Your assignment:
Answer these questions about the Metamath blog excerpt:
1. Whose comment about automated theorem checking was Scott replying to?
2. What Wikipedia list does the commenter compare the page of links to "Lemmas needing attention" to?
3. Besides Metamath, which automated systems does the commenter name?

Text excerpt:
+ + +

Metamath is already more and better than I would've thought possible. And there are extremely good reasons that Metamath exists and my idea is just a dream. But I think the dream has potential. Who knows—Metamath might evolve in this direction.

2 comments:

logopetria said...

A commenter over at Scott Aaronson's place has linked here. Scott was replying to a comment from Bram Cohen about automated theorem checking. Bram views "the switch to doing mathematics in the style just described [i.e. making proofs machine-checkable] as inevitable..."

I like your ideas about incremental proof development - that seems like exactly the right way to go. Roughly, whenever someone enters a putative proof A=>B=>C...=>Z, each of the steps should be checked (and if necessary and possible, filled out into a verifiably valid deduction), and then any uncompleted steps are subbed off as unproven Lemmas. There'd presumably be a page of links to "Lemmas needing attention", sort of like Wikipedia's Wanted Pages list.

You've talked about Metamath, but do you have any preference for this over other automated systems like HOL or Mizar? (Sorry if you've written about this loads already - I've just got here and haven't read through your previous posts yet).

My main concern for the health of such a project is that standardization on some particular language (like Metamath, or HOL) may turn away people who don't like that style. Each of those projects has a community of users who spend their spare time transcribing proofs into that language, but who evidently don't trouble to do the same for other languages (since the different projects have made different amounts of progress).

+ + +

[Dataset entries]
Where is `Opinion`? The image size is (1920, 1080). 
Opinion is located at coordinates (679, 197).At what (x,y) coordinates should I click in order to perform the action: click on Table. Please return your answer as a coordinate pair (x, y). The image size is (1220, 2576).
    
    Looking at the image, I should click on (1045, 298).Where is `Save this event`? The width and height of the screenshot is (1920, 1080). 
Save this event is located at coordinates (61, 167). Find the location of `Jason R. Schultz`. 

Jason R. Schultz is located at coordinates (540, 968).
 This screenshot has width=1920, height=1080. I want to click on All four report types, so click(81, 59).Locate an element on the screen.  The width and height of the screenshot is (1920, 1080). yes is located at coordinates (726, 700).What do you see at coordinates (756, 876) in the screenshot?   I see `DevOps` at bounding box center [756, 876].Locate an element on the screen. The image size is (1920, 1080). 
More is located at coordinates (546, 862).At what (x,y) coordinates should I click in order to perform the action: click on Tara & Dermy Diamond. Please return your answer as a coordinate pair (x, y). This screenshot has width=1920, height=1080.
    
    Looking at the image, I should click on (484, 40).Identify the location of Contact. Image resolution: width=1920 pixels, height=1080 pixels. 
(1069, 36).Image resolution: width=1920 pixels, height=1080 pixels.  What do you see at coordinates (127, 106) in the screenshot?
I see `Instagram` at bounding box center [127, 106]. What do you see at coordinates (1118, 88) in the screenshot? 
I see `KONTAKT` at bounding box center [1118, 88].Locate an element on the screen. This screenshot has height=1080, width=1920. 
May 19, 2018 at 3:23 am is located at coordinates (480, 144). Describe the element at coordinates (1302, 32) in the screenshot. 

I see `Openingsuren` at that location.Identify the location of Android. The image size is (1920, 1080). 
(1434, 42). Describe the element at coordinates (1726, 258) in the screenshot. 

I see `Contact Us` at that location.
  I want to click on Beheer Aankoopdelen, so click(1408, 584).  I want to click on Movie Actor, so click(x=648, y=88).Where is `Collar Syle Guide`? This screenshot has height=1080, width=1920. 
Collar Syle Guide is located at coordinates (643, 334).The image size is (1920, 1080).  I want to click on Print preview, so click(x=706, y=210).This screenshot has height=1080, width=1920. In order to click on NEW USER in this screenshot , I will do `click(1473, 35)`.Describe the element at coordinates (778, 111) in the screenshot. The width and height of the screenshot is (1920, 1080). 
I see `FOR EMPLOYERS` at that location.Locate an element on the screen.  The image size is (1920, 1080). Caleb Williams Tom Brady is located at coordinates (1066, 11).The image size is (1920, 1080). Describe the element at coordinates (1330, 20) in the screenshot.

+ + +

The completed task:
1. Bram Cohen
2. Wikipedia's Wanted Pages list
3. HOL and Mizar